Georges Jacob (menuisier) et Jean-Baptiste Simon Rode (sculpteur), Fauteuil, exécuté pour le cabinet turc du comte d'Artois à Versailles, 1776-1777, bois doré, Musée du Louvre, Paris
D’autant que le comte d’Artois est un mécène cultivé et un grand collectionneur: il lui faut une demeure à la pointe de la mode. Il est, par exemple, le premier à se passionner pour les motifs dits "turcs" qu'il insère dans les décors de ses appartements de Versailles.
À Bagatelle, Bélanger imagine un joli pavillon pour lequel il crée un décor néoclassique aux lignes droites et sobres, inspiré de l’Antiquité. Le projet est complété d’un parc aux bosquets cachés, inspiré des jardins anglais.
Élégant et fastueux, Bagatelle est ainsi le modèle parfait de la "folie", cette petite maison de plaisance bâtie pour un riche amateur d’art. Et surtout, le gros des travaux est bien achevé en quelques semaines à peine. Pari réussi ! Le comte d’Artois peut même organiser une fête pour y recevoir Marie-Antoinette...

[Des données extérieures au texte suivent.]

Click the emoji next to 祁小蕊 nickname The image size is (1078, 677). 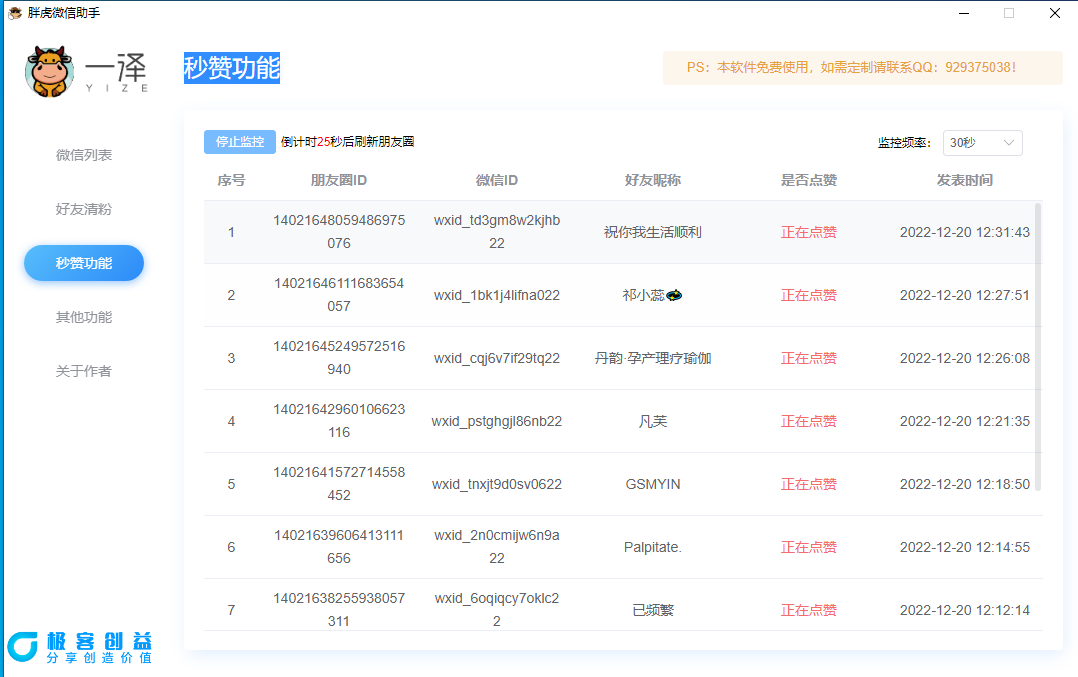tap(674, 295)
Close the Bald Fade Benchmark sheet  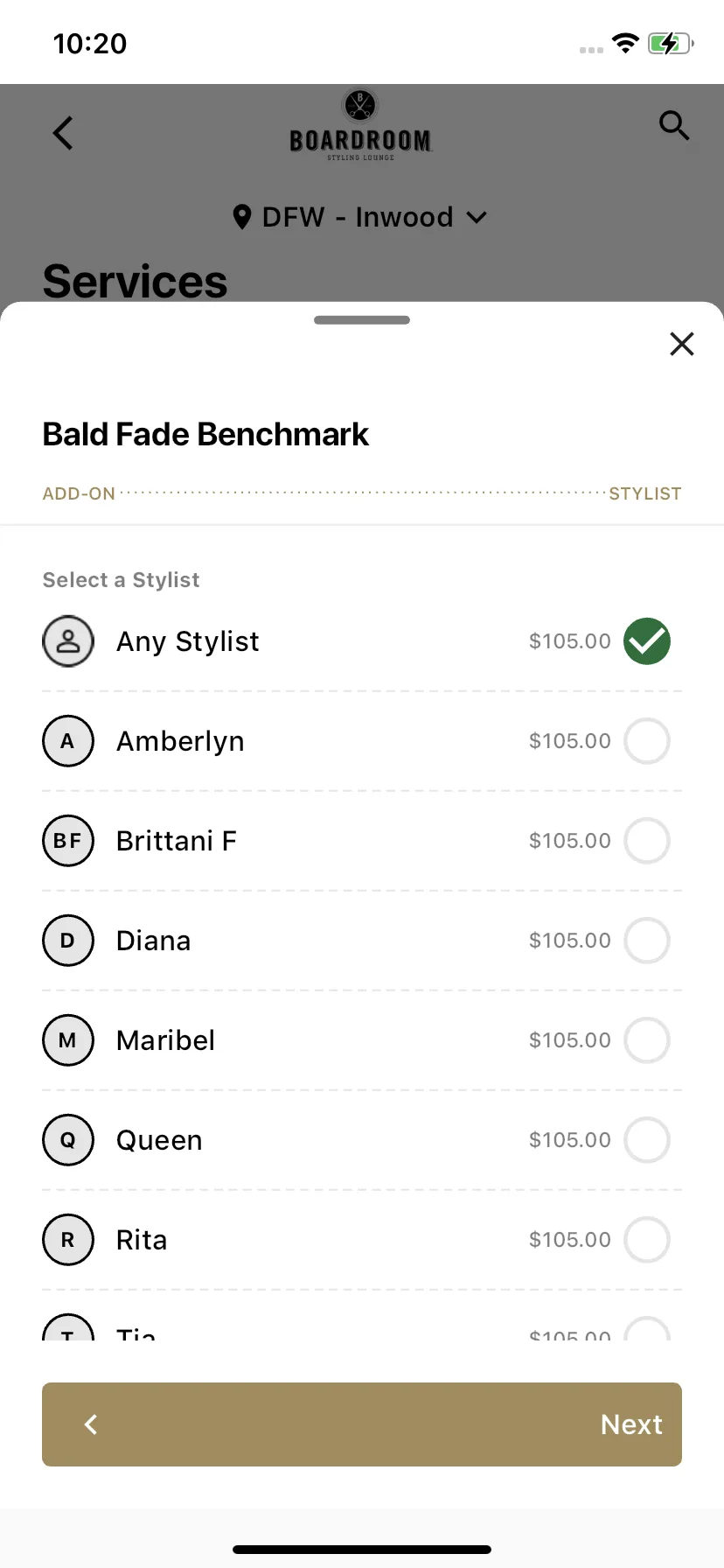[x=682, y=344]
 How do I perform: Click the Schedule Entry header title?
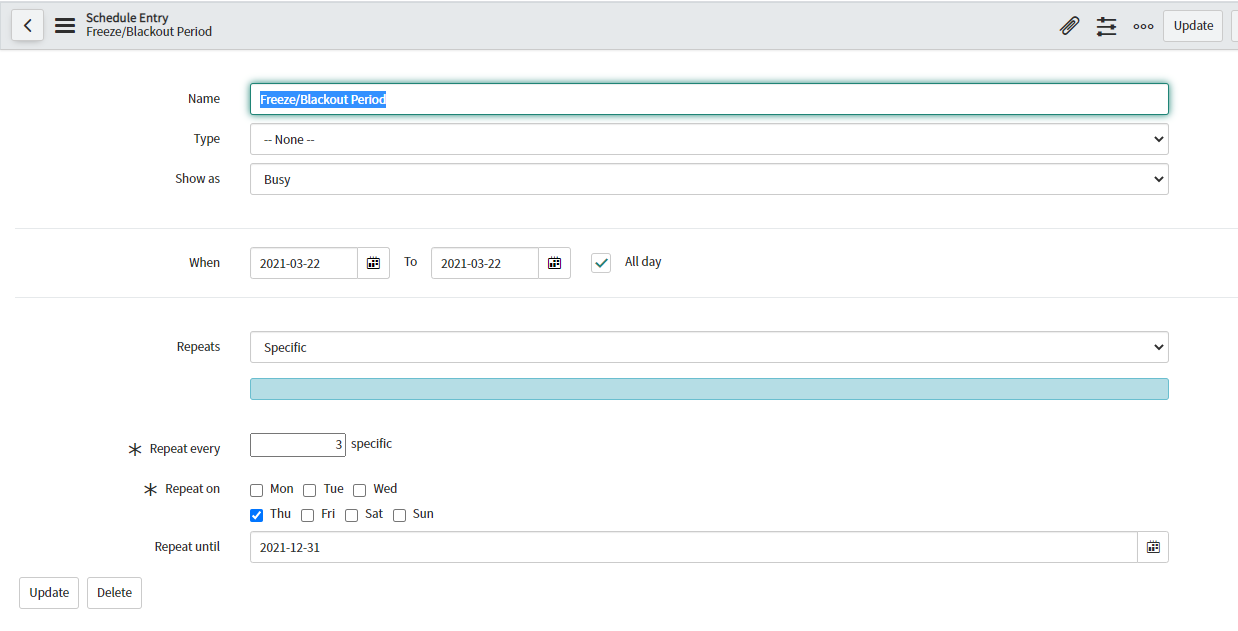tap(127, 17)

François-Joseph Bélanger, Étude pour le plafond de la salle à manger de Bagatelle, vers 1777, crayon et encre grise sur papier, 40 x 65 cm, Metropolitan Museum of Art, New York
Le jeune prince est si satisfait qu’il ne s’arrête pas en si bon chemin. Peu après, rebelote : il rachète le château de Maisons, et confie le chantier à Bélanger. Là encore, l’architecte mène une rénovation éclair, en mêlant meubles anciens et nouveautés néoclassiques.
Et si les décors de Bagatelle ont disparu, ceux de Maisons témoignent encore de la culture du comte d’Artois… et comme le disent ses contemporains, de son "goût décidé pour la truelle" !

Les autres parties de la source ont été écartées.